------ The records ------
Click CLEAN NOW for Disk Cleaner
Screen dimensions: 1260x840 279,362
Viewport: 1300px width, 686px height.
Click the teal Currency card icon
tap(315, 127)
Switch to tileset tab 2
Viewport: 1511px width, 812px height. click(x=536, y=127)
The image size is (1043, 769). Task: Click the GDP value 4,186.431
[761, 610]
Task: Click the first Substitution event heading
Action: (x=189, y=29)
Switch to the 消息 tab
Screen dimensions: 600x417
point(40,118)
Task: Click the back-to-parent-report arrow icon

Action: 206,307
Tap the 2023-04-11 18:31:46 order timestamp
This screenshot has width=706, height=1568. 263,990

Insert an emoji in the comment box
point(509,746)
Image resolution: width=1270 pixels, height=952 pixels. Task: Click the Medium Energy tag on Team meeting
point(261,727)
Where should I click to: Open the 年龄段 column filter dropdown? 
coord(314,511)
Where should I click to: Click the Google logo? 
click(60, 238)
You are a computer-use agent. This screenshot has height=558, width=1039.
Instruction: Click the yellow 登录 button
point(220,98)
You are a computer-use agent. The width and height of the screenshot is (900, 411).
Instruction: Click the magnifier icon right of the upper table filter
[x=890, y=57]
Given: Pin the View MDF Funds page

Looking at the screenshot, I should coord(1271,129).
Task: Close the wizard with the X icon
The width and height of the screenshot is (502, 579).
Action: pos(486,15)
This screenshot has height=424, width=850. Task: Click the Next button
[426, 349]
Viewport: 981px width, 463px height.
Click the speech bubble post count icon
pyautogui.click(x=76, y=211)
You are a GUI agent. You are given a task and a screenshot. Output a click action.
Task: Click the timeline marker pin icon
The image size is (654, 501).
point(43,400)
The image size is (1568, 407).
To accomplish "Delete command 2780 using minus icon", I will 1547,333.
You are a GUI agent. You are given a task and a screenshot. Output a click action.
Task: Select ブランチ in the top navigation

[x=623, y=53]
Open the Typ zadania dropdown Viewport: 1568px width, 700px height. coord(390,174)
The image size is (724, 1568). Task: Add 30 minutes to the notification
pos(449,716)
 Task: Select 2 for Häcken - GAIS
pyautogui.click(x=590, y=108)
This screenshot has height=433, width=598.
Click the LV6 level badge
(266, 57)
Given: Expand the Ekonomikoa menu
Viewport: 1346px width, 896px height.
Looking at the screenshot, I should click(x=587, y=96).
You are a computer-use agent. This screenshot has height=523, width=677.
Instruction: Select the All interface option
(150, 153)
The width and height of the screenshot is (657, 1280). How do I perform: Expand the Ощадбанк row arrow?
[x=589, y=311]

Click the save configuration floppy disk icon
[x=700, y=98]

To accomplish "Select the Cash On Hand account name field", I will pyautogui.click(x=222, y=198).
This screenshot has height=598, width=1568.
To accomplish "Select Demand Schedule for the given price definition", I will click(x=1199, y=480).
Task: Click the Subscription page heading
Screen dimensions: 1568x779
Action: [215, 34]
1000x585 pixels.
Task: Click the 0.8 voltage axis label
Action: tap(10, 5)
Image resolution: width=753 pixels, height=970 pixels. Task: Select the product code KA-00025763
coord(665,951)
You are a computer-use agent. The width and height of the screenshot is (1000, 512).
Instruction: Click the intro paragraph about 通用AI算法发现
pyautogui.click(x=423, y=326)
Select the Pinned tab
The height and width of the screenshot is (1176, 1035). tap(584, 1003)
------
→ **Exercise objective**
Retype all of the material, keeping each line exact.

→ **Output for this task**
Click CLEAN NOW for Disk Cleaner
Screen dimensions: 1260x840 279,362
Viewport: 1300px width, 686px height.
Click the teal Currency card icon
tap(315, 127)
Switch to tileset tab 2
Viewport: 1511px width, 812px height. click(x=536, y=127)
The image size is (1043, 769). Task: Click the GDP value 4,186.431
[761, 610]
Task: Click the first Substitution event heading
Action: (x=189, y=29)
Switch to the 消息 tab
Screen dimensions: 600x417
point(40,118)
Task: Click the back-to-parent-report arrow icon

Action: 206,307
Tap the 2023-04-11 18:31:46 order timestamp
This screenshot has width=706, height=1568. 263,990

Insert an emoji in the comment box
point(509,746)
Image resolution: width=1270 pixels, height=952 pixels. Task: Click the Medium Energy tag on Team meeting
point(261,727)
Where should I click to: Open the 年龄段 column filter dropdown? 
coord(314,511)
Where should I click to: Click the Google logo? 
click(60, 238)
You are a computer-use agent. This screenshot has height=558, width=1039.
Instruction: Click the yellow 登录 button
point(220,98)
You are a computer-use agent. The width and height of the screenshot is (900, 411).
Instruction: Click the magnifier icon right of the upper table filter
[x=890, y=57]
Given: Pin the View MDF Funds page

Looking at the screenshot, I should coord(1271,129).
Task: Close the wizard with the X icon
The width and height of the screenshot is (502, 579).
Action: pos(486,15)
This screenshot has height=424, width=850. Task: Click the Next button
[426, 349]
Viewport: 981px width, 463px height.
Click the speech bubble post count icon
pyautogui.click(x=76, y=211)
You are a GUI agent. You are given a task and a screenshot. Output a click action.
Task: Click the timeline marker pin icon
The image size is (654, 501).
point(43,400)
The image size is (1568, 407).
To accomplish "Delete command 2780 using minus icon", I will 1547,333.
You are a GUI agent. You are given a task and a screenshot. Output a click action.
Task: Select ブランチ in the top navigation

[x=623, y=53]
Open the Typ zadania dropdown Viewport: 1568px width, 700px height. coord(390,174)
The image size is (724, 1568). Task: Add 30 minutes to the notification
pos(449,716)
 Task: Select 2 for Häcken - GAIS
pyautogui.click(x=590, y=108)
This screenshot has height=433, width=598.
Click the LV6 level badge
(266, 57)
Given: Expand the Ekonomikoa menu
Viewport: 1346px width, 896px height.
Looking at the screenshot, I should click(x=587, y=96).
You are a computer-use agent. This screenshot has height=523, width=677.
Instruction: Select the All interface option
(150, 153)
The width and height of the screenshot is (657, 1280). How do I perform: Expand the Ощадбанк row arrow?
[x=589, y=311]

Click the save configuration floppy disk icon
[x=700, y=98]

To accomplish "Select the Cash On Hand account name field", I will pyautogui.click(x=222, y=198).
This screenshot has height=598, width=1568.
To accomplish "Select Demand Schedule for the given price definition", I will click(x=1199, y=480).
Task: Click the Subscription page heading
Screen dimensions: 1568x779
Action: [215, 34]
1000x585 pixels.
Task: Click the 0.8 voltage axis label
Action: tap(10, 5)
Image resolution: width=753 pixels, height=970 pixels. Task: Select the product code KA-00025763
coord(665,951)
You are a computer-use agent. The width and height of the screenshot is (1000, 512).
Instruction: Click the intro paragraph about 通用AI算法发现
pyautogui.click(x=423, y=326)
Select the Pinned tab
The height and width of the screenshot is (1176, 1035). tap(584, 1003)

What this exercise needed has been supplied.